Александр первым вскочил, инстинктивно ощетинившись, готовый защищаться. Второй человек тоже поднялся резко, в боевой стойке. Глаза блестели свирепостью, а кулаки были сжаты. Но спустя миг, вглядевшись внимательнее, Александр застыл. Лицо перед ним оказалось знакомым.
— Максим? — прохрипел он.
Тот бросил на Александра изучающий взгляд, а потом расслабил плечи. Бойцовская стойка исчезла, уступив обычному уличному хладнокровию.
— Ты, — коротко произнес Максим. Он провел пальцами по своему лицу, убирая грязь. — Ночь-то какая... Ты ведь тоже сегодня кого-то убил, верно?
Они стояли под тусклым светом одинокого фонаря. Александр наклонил голову, чувствуя, как чужая кровь уже начала сохнуть и трескаться на коже. Наконец, он буркнул:
— Кажется, мы оба в одной лодке… Сородич.
Максим прищурился, заглядывая молодому человеку в лицо:
— Иронично, да? — прокомментировал Макс. — Договаривались встретиться у Башни, а в итоге ловлю тебя вот здесь, на пустыре.
Они еще стояли некоторое время рассказывая друг другу о событиях которые привели их сюда, затем оба разом обратили свои лица к востоку.

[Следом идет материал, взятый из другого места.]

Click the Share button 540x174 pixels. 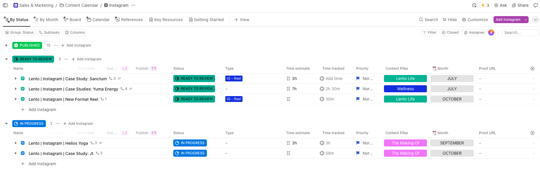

— Скоро рассвет, чувствуешь? — пробормотал Максим, взглянув на слабеющую тьму на горизонте. — Слушай, если не хочешь сгореть к чертовой матери — пошли ко мне! У меня в коммуналке есть надежная комната. Как минимум до заката будем в безопасности.
Александр мельком взглянул на свои руки. Кровь кое-где засохла, и одежда выглядела настолько подозрительно, что появляться в центре города, да еще и чуть свет, было безумием.

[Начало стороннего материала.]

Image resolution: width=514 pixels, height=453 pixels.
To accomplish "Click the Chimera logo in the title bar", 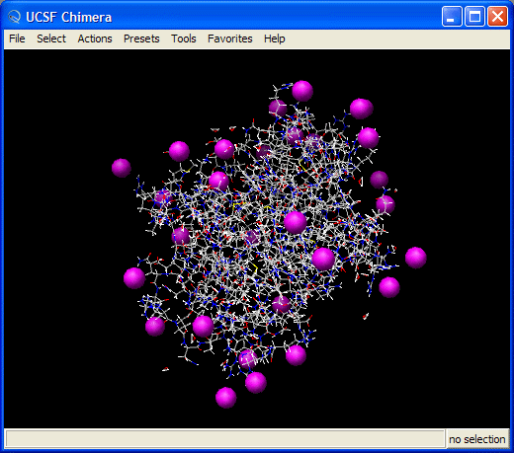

— Хорошо, — согласился он. — Тебе придется дать мне во что переодеться... — он указал на свои запачканные одежду и лицо. — Не хочется, чтобы следующий встречный решил вызвать милицию.
Макс улыбнулся.
— Вся коммуналка и так пугается, когда я из комнаты выхожу, так что нас двоих даже никто не заметит. Но предупредить тебя должен: тесно, как в коробке. Да и район… мягко сказать, не из лучших.
— Меня это не пугает, — отрезал Александр. — Веди.